Macron ocupou o espaço vazio deixado pela exaustão dos partidos apenas em parte. Uma sagacidade de interpretação do momento já testada com as confusões eleitorais que começaram a triunfar nos EUA e Grã-Bretanha. E Macron teve tempo de se polir para parecer perfeito como poucos. 

Afinal, que não haja engano. Num país como a França, as instituições são solidamente montadas com aversão a experimentações. Macron pode ser, ou não ser, o mais do mesmo que propagou não ser. Isso só o tempo dirá se é ou não secundário. O principal é que Macron passou no figurino institucional, uma religião para o francês, concebido para ser um presidente. Como todos os presidentes da França desde 1981, Macron sentou nos estreitos bancos da mesma Grande École, a Sciences Po, no sexto arrondissement de Paris.
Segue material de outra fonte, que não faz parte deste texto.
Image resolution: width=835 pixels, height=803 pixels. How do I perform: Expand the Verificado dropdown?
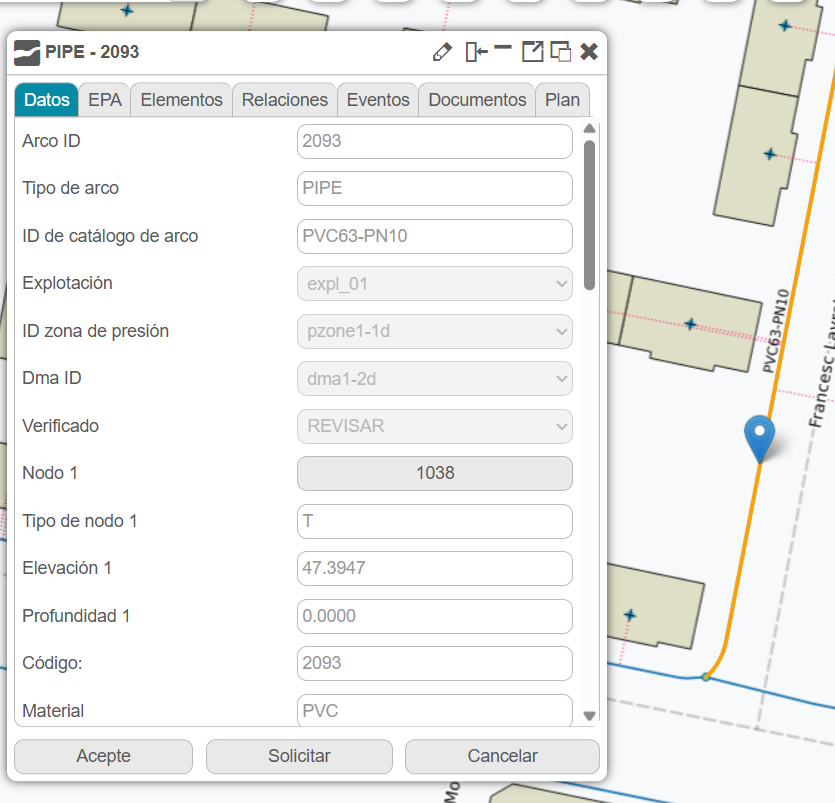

Dali, preferiu começar sua lide pelo prestígio napoleônico que dá servir ao governo nacional na forma de alto burocrata. Algo que o Brasil desconhece onde todos, e todas, acham que podem ser presidentes. Na França, passar pela Escola Nacional de Administração é receber alvará de presidente. Graduado, muito bem serviu tanto para vermelhos quanto para azuis e, sobretudo, mostrou-se confiável e competente para o grande capital. Com sua experiência, respeitabilidade e precocidade angariadas em uma trajetória de republicano, democrático e privilegiado, foi fisgado de bom grado para o outro lado da porta giratória do poder. Foi direto para o que há de mais emblemático do capitalismo mundial do século 19 para cá: a banca dos Rothschild. 

Entende-se que Macron seja a face aceitável da globalização. Se estará à altura só o tempo dirá. Do ponto de vista dos ingredientes necessários à mistura de um homem palatável ele é obra de chef francês, três estrelas no Michelin. Macron vale uma aposta. Vale apreciá-lo sobretudo após a experiência kitsch que foi Sarkozy e a insossa que foi Hollande. 

A França, que tem o presidencialismo mais forte entre os mais poderosos países do mundo, rivalizando em desvantagem somente com a Rússia e à frente dos próprios EUA em tal quesito, volta a ter um presidente para chamar de seu com orgulho. Milagre de candidato caído do céu das mais robustas análises estatísticas, Macron, se demonstrar merecimento e capacidade de arregimentação em seu governo, poderá mudar rumos e reformar hábitos. Embora muito novo, mas providencialmente casado com sua professora mais velha, receberá no colo o poder por parte da banca europeia, majoritariamente britânica, assustada com as incertezas e os passos em falso do Brexit e enfastiada com Angela Merkel. 

“És Emanuel?", não se sabe, mas sua manjedoura foi de ouro e decidida sua revelação parece mesmo um produto da mais moderna forma de fazer um presidente: o que o eleitor pode votar. (Com Henrique Delgado) 

*Paulo Delgado é copresidente do Conselho de Economia, Sociologia e Política da FecomercioSP.
Artigo publicado no jornal Estado de Minas no dia 14 de maio de 2017.